The Andean mountains of Peru were the birthplace of the Inca civilisation, which flourished there sometime in the early 13th century. In the year 1532, the Spanish launched their invasion of the Inca Empire, and in the year 1572, they successfully took control of the final Inca fortress.
The Inca Empire spanned a vast area. It was possible to travel from Chile to Columbia using routes built by the Spanish. This indicates that the Inca Empire was far greater than that of the Romans. The route that leads to Machu Picchu is known as the Inca Trail or the Camino Inca in Spanish. It is also known as the most renowned road in the world.
(Exhibit more) The Inca, also known as the Inka, were a group of South American Indians who, at the time of the Spanish conquest in 1532, ruled an empire that stretched from the northern boundary of current Ecuador to the Maule River in central Chile, along the Pacific coast and Andean highlands.
When Manco Capac established his capital in Cusco around 1200 and until Atahualpa was assassinated in 1533, the Incan civilisation had risen from a small group of settlers to the most powerful empire in pre-Columbian America, according to historians.
The descendants of the Inca are the modern-day Quechua-speaking peasants of the Andes, who make up around 45 percent of Peru’s population and speak Quechua as their primary language. They employ basic, age-old technologies in conjunction with their agricultural and herding practices.
On August 29, 1533, the emperor was bound to a stake and given the option of converting to Christianity in exchange for either being burnt alive or having his throat choked with a garrote.
In the middle of the 15th century, it is thought that Pachacuti Inca Yupanqui, the ninth Inca king, was responsible for the construction of Machu Picchu. As a builder of empires, Pachacuti was responsible for the beginning of a series of conquests that would eventually lead to the expansion of the Inca kingdom over South America, all the way from Ecuador to Chile.

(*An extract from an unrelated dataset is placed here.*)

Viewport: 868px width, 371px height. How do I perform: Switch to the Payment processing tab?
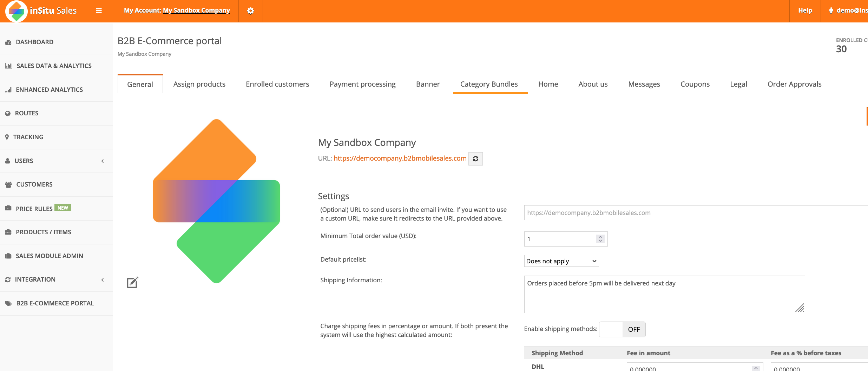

Since the average Inca person stood around 1.6 meters tall, researchers hypothesized that Inca ell (arms) may have been between 40 and 45 centimeters.
The predominant theory holds that the Inca were ultimately vanquished as a result of inferior weaponry, a strategy known as ″open combat,″ sickness, internal turmoil, the daring tactics of the Spanish, and the seizure of their monarch.
According to a recent study, Inca doctors in ancient Peru routinely and effectively removed tiny parts of patients’ skulls to treat head injuries in a variety of cases. According to the findings of the research, the trepanation surgical technique was carried out on adult males the majority of the time, most commonly to treat wounds sustained during war.
The Incas were said to have been ″terrified″ when they heard ″the shooting of the cannons and at the horses″ (p. 70) because none of these things were familiar to them; neither had they ever seen horses. Diamond asserts that ″the superior armaments of the Spaniards would have ensured an ultimate Spanish triumph″ in the war (p. 66).
The Spanish quickly discovered the majority of the gold and silver that the Inca Empire had been hoarding for generations, and a significant sum of treasure was even personally handed to the Spanish as part of the exchange for Atahualpa’s freedom. The initial 160 soldiers who invaded Peru with Pizarro became exceedingly rich as a result of their actions.
Machu Picchu fell into ruin because it had been used as a refuge for Inca monarchy at the time of the Spanish conquest of Peru. At that time, the Inca nobility were held hostage by the Spanish.
No, the Inca Empire did not have slaves in the traditional sense, despite the fact that it was essentially a cashless society.